I have a dataframe in R where one column (say column A) names other columns. For example,
colA colB colC colD
'colB' 1 2 3
'colD' 4 5 6
I want to create a new column where I extract the value in the column named by column A. For example, in the above table, I would like to create a new column whose value is 1 in the first row and 6 in the second row. What is the best way to automate the construction of such a column? I would especially appreciate if there is some way to do this within the tidyverse, but would be open to other solutions if those are considered better.

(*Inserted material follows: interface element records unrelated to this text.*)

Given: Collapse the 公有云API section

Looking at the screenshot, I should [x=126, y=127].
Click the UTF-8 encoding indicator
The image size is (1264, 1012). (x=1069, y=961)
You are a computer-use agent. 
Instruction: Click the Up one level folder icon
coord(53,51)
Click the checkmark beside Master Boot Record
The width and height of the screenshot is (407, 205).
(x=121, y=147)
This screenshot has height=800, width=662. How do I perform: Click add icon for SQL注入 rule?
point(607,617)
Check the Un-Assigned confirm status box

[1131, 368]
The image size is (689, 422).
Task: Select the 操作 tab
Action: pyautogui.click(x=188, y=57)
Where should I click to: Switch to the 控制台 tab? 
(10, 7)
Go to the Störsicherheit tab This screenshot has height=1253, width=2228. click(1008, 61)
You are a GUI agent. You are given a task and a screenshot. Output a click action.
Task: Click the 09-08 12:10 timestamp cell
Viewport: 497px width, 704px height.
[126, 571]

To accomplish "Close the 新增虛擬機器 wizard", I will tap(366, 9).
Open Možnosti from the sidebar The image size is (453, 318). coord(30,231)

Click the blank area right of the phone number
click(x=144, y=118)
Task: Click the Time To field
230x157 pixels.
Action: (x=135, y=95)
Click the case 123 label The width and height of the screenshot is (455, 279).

CodePudding user response:
We can use match
to get the column index from 'colA' with the column names of the dataset, create a matrix with cbind
ing the row index and extract based on row/column index
df1$new <- df1[-1][cbind(seq_len(nrow(df1)), match(df1$colA, names(df1)[-1]))]
-output
> df1
colA colB colC colD new
1 colB 1 2 3 1
2 colD 4 5 6 6
This should be more efficient as we are using indexing in a vectorized way
Using dplyr
, we can rowwise
and extract the column value with [[
library(dplyr)
df1 %>%
rowwise %>%
mutate(new = cur_data()[[colA]]) %>%
ungroup
# A tibble: 2 × 5
colA colB colC colD new
<chr> <int> <int> <int> <int>
1 colB 1 2 3 1
2 colD 4 5 6 6
Or create the row/column indexing as in the base R
solution
df1 %>%
mutate(new = .[-1][cbind(row_number(), match(colA, names(df1)[-1]))])
colA colB colC colD new
1 colB 1 2 3 1
2 colD 4 5 6 6
data
df1 <- structure(list(colA = c("colB", "colD"), colB = c(1L, 4L), colC = c(2L,
5L), colD = c(3L, 6L)), class = "data.frame", row.names = c(NA,
-2L))
CodePudding user response:
You could also do:
rownames(df1) <- seq(nrow(df1))
transform(df1, new = df1[-1][cbind(rownames(df1), colA)])
colA colB colC colD new
1 colB 1 2 3 1
2 colD 4 5 6 6
Also:
df1 %>%left_join(pivot_longer(., -colA) %>%
filter(name == colA) %>%
select(-name))
colA colB colC colD value
1 colB 1 2 3 1
2 colD 4 5 6 6
CodePudding user response:
A simple one-line solution from Base R:
df1$value <- df1[outer(df1$colA, colnames(df1), FUN = "==")]
df1
#> colA colB colC colD value
#> 1 colB 1 2 3 1
#> 2 colD 4 5 6 6
The idea is to use outer
to create an indexing matrix that filters the values you need.